▶ [Provided passage]
==============================

Sometimes it takes clairvoyance to provide the answer a professor is insisting upon
I don't recognize the point he's trying to make about justification of the rounding, except the general concept of math proofs or "showing one's work on paper" in algebra or the calculus.
Anyway, floats have a tendency to loose precision, as you recognize. You can't always determine what the original intent for a particular number was supposed to be.
Take two floats, d1 and d2, set both equal to 10.1.
Now, d3 = d1 + d2;
d3 should be 20.2. The computer "thinks" it's 20.200001.
Now, do the same thing in doubles.
Should be 20.2 again, but the computer "thinks" is 20.199999999999999
Now, given d3 in either case, how could you guess what the number ought to be? You can't.
There is no choice but to round.
This applies to all operations, as you've observed with multiplication. There are values ( be it type double, float - whatever "real" type) which can rather accurately depict the original, but as you've observed this isn't consisitent.

==============================

▶ [Dataset excerpt]

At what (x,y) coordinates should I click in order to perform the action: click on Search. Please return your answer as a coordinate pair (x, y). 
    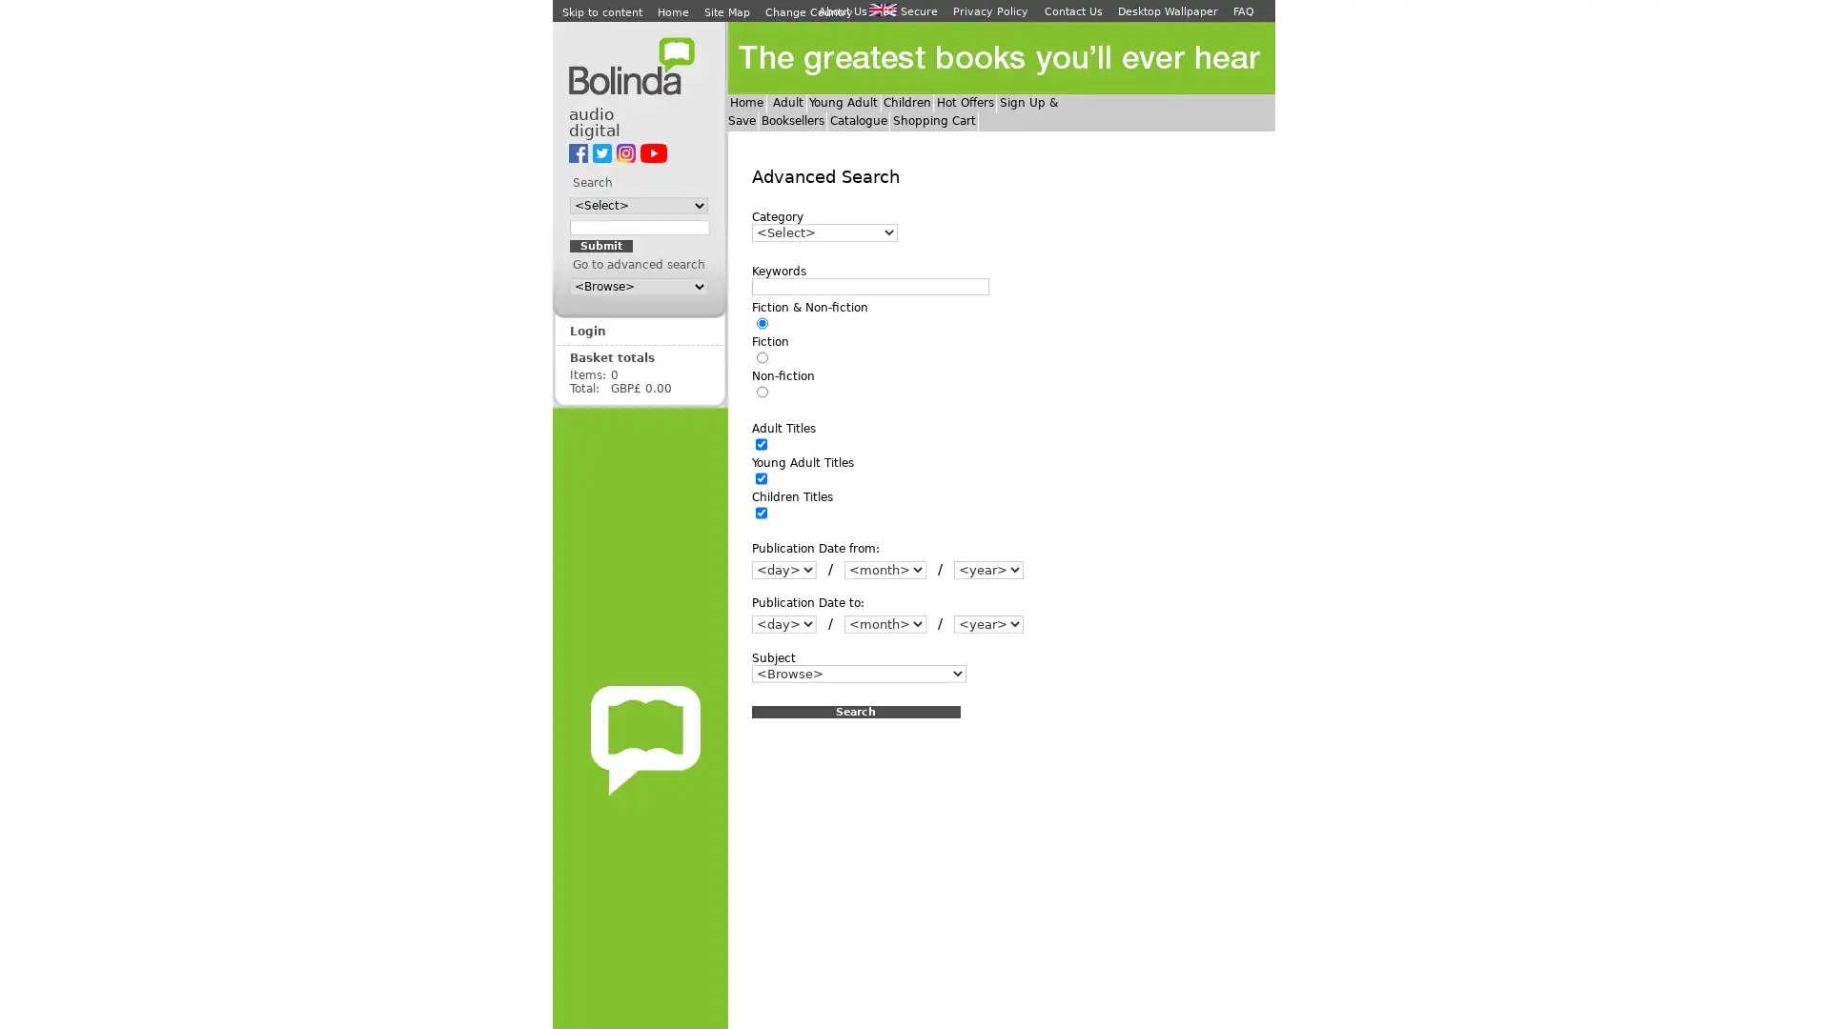
    Looking at the image, I should click on (854, 711).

==============================

▶ [Required tasks]
1) Answer these questions from the post on floating-point rounding:
(a) What value are d1 and d2 both set to?
(b) What does the computer "think" d3 is when doubles are used?
(c) According to the post, what is the only choice available?
2) Rewrite the paragraph of the post on floating-point rounding that begins "This applies to all operations" as a short bulleted list that keeps its main facts.
3) List every distinct numeric value that appears in the post on floating-point rounding.
The listing is not required for any of this work.

▶ [Answers for this exercise]
1)
(a) 10.1
(b) 20.199999999999999
(c) To round.

2)
- The point applies to all operations, as observed with multiplication.
- Some values of any real type (double, float, or other) can represent the original quite accurately.
- This accuracy is not consistent.

3) 10.1, 20.2, 20.200001, 20.199999999999999